■ **Exercise prompt**: Reproduce the material below line for line, changing nothing.

#### Data for processing

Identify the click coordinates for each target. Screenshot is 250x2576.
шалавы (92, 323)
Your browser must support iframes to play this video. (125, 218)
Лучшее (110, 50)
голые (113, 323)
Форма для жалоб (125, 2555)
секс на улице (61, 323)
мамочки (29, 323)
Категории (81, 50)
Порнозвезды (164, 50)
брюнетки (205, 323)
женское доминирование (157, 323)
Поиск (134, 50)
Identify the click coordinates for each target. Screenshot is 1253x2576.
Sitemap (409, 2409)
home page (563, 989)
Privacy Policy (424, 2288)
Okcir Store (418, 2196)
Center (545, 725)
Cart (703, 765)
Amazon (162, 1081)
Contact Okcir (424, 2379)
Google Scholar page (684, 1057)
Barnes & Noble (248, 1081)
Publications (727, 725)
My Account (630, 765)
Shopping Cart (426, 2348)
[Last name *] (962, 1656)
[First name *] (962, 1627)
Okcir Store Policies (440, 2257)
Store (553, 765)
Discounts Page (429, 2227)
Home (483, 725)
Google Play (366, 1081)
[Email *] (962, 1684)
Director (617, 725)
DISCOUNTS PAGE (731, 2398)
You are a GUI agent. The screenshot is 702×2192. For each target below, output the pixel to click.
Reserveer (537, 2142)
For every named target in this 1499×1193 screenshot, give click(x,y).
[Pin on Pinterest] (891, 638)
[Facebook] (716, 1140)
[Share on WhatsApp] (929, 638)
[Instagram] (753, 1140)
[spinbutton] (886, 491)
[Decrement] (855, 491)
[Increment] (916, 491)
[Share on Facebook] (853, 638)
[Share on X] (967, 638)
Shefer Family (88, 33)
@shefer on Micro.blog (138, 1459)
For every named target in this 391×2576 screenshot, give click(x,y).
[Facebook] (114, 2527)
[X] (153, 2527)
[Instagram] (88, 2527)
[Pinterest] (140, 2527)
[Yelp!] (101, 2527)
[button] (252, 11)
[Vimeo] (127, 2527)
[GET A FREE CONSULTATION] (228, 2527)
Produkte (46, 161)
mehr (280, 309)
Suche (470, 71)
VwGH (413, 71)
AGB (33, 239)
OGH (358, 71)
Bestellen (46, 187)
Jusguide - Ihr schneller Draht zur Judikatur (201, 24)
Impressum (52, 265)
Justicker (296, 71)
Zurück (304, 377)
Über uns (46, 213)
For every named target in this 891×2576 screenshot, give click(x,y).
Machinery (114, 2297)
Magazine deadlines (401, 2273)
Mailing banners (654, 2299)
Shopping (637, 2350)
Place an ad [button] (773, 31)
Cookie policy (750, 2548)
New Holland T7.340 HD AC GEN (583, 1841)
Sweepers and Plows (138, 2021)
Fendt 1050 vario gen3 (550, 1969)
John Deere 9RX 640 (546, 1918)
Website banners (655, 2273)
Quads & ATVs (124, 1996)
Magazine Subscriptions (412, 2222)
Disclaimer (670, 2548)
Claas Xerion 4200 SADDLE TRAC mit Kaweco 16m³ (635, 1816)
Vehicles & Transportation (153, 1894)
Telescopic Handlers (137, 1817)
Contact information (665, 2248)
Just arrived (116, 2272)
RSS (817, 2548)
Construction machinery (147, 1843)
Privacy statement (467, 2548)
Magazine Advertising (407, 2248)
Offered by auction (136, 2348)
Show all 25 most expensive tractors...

########

■ **Expected answer**:
Identify the click coordinates for each target. Screenshot is 250x2576.
шалавы (92, 323)
Your browser must support iframes to play this video. (125, 218)
Лучшее (110, 50)
голые (113, 323)
Форма для жалоб (125, 2555)
секс на улице (61, 323)
мамочки (29, 323)
Категории (81, 50)
Порнозвезды (164, 50)
брюнетки (205, 323)
женское доминирование (157, 323)
Поиск (134, 50)
Identify the click coordinates for each target. Screenshot is 1253x2576.
Sitemap (409, 2409)
home page (563, 989)
Privacy Policy (424, 2288)
Okcir Store (418, 2196)
Center (545, 725)
Cart (703, 765)
Amazon (162, 1081)
Contact Okcir (424, 2379)
Google Scholar page (684, 1057)
Barnes & Noble (248, 1081)
Publications (727, 725)
My Account (630, 765)
Shopping Cart (426, 2348)
[Last name *] (962, 1656)
[First name *] (962, 1627)
Okcir Store Policies (440, 2257)
Store (553, 765)
Discounts Page (429, 2227)
Home (483, 725)
Google Play (366, 1081)
[Email *] (962, 1684)
Director (617, 725)
DISCOUNTS PAGE (731, 2398)
You are a GUI agent. The screenshot is 702×2192. For each target below, output the pixel to click.
Reserveer (537, 2142)
For every named target in this 1499×1193 screenshot, give click(x,y).
[Pin on Pinterest] (891, 638)
[Facebook] (716, 1140)
[Share on WhatsApp] (929, 638)
[Instagram] (753, 1140)
[spinbutton] (886, 491)
[Decrement] (855, 491)
[Increment] (916, 491)
[Share on Facebook] (853, 638)
[Share on X] (967, 638)
Shefer Family (88, 33)
@shefer on Micro.blog (138, 1459)
For every named target in this 391×2576 screenshot, give click(x,y).
[Facebook] (114, 2527)
[X] (153, 2527)
[Instagram] (88, 2527)
[Pinterest] (140, 2527)
[Yelp!] (101, 2527)
[button] (252, 11)
[Vimeo] (127, 2527)
[GET A FREE CONSULTATION] (228, 2527)
Produkte (46, 161)
mehr (280, 309)
Suche (470, 71)
VwGH (413, 71)
AGB (33, 239)
OGH (358, 71)
Bestellen (46, 187)
Jusguide - Ihr schneller Draht zur Judikatur (201, 24)
Impressum (52, 265)
Justicker (296, 71)
Zurück (304, 377)
Über uns (46, 213)
For every named target in this 891×2576 screenshot, give click(x,y).
Machinery (114, 2297)
Magazine deadlines (401, 2273)
Mailing banners (654, 2299)
Shopping (637, 2350)
Place an ad [button] (773, 31)
Cookie policy (750, 2548)
New Holland T7.340 HD AC GEN (583, 1841)
Sweepers and Plows (138, 2021)
Fendt 1050 vario gen3 (550, 1969)
John Deere 9RX 640 (546, 1918)
Website banners (655, 2273)
Quads & ATVs (124, 1996)
Magazine Subscriptions (412, 2222)
Disclaimer (670, 2548)
Claas Xerion 4200 SADDLE TRAC mit Kaweco 16m³ (635, 1816)
Vehicles & Transportation (153, 1894)
Telescopic Handlers (137, 1817)
Contact information (665, 2248)
Just arrived (116, 2272)
RSS (817, 2548)
Construction machinery (147, 1843)
Privacy statement (467, 2548)
Magazine Advertising (407, 2248)
Offered by auction (136, 2348)
Show all 25 most expensive tractors...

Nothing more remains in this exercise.